- Nie wydaje mi się, żeby handel w niedzielę spowodował znaczący wzrost gospodarczy - powiedział dr Witold Potwora, odnosząc się do jednego z sondaży, wskazujących, że ponad połowa Polaków chce przywrócenia tego handlu.
Z klasycznych badań wynika, że zakaz handlu w niedzielę nie ma wpływu na gospodarkę. Podobnie z funkcjonowaniem przedsiębiorstw handlowych. Poza tym w związku z pandemią mamy do czynienia z gwałtownymi zmianami – spora część handlu przeniosła się do sieci.
- Większości ludzi niespecjalnie przeszkadza brak handlu w niedzielę - zastrzegł Piotr Pancześnik.
Przypomniał, że wiele akcji promocyjnych odnoszących się do handlu nocnego czy w niedzielę – spaliło na panewce. Nasz gość dodał, że w zamian handlu niedzielnego – odżyła gastronomia w centrach miast.
- Uważam, że zatrudnienie w galeriach miało raczej odbicie w cywilnoprawnych umowach o pracę - podkreślił Grzegorz Kuliś, omawiając kosztową stronę handlu niedzielnego dla firm.

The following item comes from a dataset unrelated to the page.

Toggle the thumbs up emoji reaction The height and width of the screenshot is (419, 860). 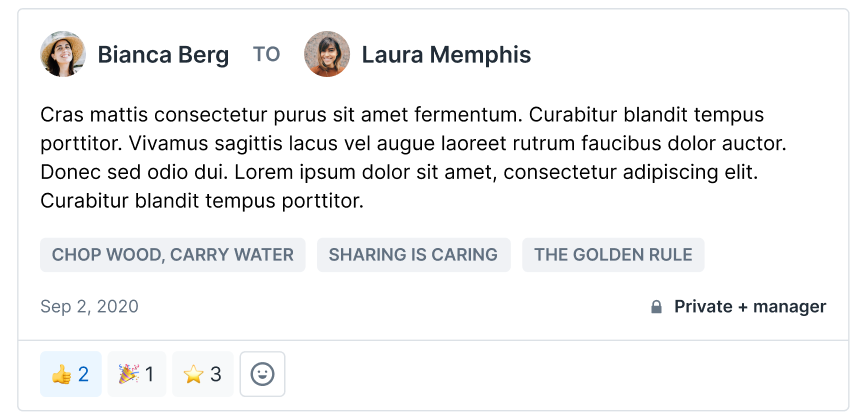tap(70, 375)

Przyznał, że obecnie odżywa gastronomia w miastach. Zastrzegł, że powrót do handlu w niedzielę jest dzisiaj ekonomicznie nieuzasadniony. Nie ma co wyciągać tego królika z kapelusza. Zresztą tak sprzedawcy jak i klienci już się przyzwyczaili, że niedziela jest dniem wolnym.